### HOW TO COMPLETE THIS TASK
From the line with "Task: Change the Bar Direction dropdown" through the final line, transcribe the material below character for character; include no other lines.

### INFORMATION PROVIDED
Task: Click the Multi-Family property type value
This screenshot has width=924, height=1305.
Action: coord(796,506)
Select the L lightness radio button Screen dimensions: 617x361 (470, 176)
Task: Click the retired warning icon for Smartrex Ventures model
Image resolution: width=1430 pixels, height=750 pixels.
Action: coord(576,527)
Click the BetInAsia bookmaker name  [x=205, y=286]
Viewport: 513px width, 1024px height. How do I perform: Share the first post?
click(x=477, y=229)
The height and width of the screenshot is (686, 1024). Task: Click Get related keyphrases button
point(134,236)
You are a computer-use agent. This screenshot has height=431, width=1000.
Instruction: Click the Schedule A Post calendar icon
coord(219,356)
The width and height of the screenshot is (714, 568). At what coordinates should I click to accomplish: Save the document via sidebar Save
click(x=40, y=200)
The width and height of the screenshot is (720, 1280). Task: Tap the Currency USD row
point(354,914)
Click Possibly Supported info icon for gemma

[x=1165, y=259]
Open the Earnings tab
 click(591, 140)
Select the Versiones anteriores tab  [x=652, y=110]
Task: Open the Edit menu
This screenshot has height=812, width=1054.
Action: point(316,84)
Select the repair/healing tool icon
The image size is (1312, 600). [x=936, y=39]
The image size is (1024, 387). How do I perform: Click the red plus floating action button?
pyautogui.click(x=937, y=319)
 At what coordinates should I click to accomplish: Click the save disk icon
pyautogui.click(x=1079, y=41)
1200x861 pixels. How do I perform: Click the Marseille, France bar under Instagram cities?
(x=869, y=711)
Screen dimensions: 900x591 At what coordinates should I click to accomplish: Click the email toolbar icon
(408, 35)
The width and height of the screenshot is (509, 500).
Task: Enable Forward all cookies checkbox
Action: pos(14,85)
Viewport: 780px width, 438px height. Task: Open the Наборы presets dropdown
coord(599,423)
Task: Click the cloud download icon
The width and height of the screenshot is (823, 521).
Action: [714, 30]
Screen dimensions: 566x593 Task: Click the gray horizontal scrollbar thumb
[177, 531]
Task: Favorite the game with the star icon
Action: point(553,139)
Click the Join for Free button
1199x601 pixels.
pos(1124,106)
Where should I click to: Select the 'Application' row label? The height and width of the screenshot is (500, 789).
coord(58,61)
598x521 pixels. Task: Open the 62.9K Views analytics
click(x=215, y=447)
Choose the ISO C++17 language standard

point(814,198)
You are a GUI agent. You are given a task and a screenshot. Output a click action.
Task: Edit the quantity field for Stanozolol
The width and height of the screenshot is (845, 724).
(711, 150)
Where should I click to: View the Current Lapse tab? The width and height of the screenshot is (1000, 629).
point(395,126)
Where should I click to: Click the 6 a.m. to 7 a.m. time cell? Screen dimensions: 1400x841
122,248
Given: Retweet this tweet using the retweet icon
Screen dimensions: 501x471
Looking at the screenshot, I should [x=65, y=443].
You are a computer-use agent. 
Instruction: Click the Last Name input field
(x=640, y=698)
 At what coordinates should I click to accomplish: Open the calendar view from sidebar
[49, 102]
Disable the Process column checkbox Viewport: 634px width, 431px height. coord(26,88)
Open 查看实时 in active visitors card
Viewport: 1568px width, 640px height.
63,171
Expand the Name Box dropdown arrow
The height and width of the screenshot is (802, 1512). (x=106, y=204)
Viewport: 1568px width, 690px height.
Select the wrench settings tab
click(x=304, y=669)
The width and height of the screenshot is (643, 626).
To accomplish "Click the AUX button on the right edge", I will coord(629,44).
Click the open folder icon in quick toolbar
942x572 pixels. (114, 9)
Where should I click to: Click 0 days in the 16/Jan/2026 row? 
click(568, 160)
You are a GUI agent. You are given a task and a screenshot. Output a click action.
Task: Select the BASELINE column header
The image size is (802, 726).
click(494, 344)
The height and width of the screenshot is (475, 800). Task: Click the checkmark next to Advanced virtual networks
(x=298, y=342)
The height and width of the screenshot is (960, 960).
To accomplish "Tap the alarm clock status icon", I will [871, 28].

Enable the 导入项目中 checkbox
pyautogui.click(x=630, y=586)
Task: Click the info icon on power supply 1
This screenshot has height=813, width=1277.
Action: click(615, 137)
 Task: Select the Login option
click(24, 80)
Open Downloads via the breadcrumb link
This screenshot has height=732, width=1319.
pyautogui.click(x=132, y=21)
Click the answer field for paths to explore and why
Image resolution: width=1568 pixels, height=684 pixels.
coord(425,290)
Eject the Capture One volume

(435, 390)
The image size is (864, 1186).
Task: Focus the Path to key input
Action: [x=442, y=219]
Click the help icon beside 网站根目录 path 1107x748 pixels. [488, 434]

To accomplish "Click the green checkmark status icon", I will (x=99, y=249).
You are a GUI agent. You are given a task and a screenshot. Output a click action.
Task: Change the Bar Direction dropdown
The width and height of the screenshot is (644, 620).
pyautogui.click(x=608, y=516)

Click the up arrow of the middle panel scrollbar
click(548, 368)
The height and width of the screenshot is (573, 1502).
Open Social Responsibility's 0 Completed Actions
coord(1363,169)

### ANSWER FOR THE TASK
Task: Change the Bar Direction dropdown
The width and height of the screenshot is (644, 620).
pyautogui.click(x=608, y=516)

Click the up arrow of the middle panel scrollbar
click(548, 368)
The height and width of the screenshot is (573, 1502).
Open Social Responsibility's 0 Completed Actions
coord(1363,169)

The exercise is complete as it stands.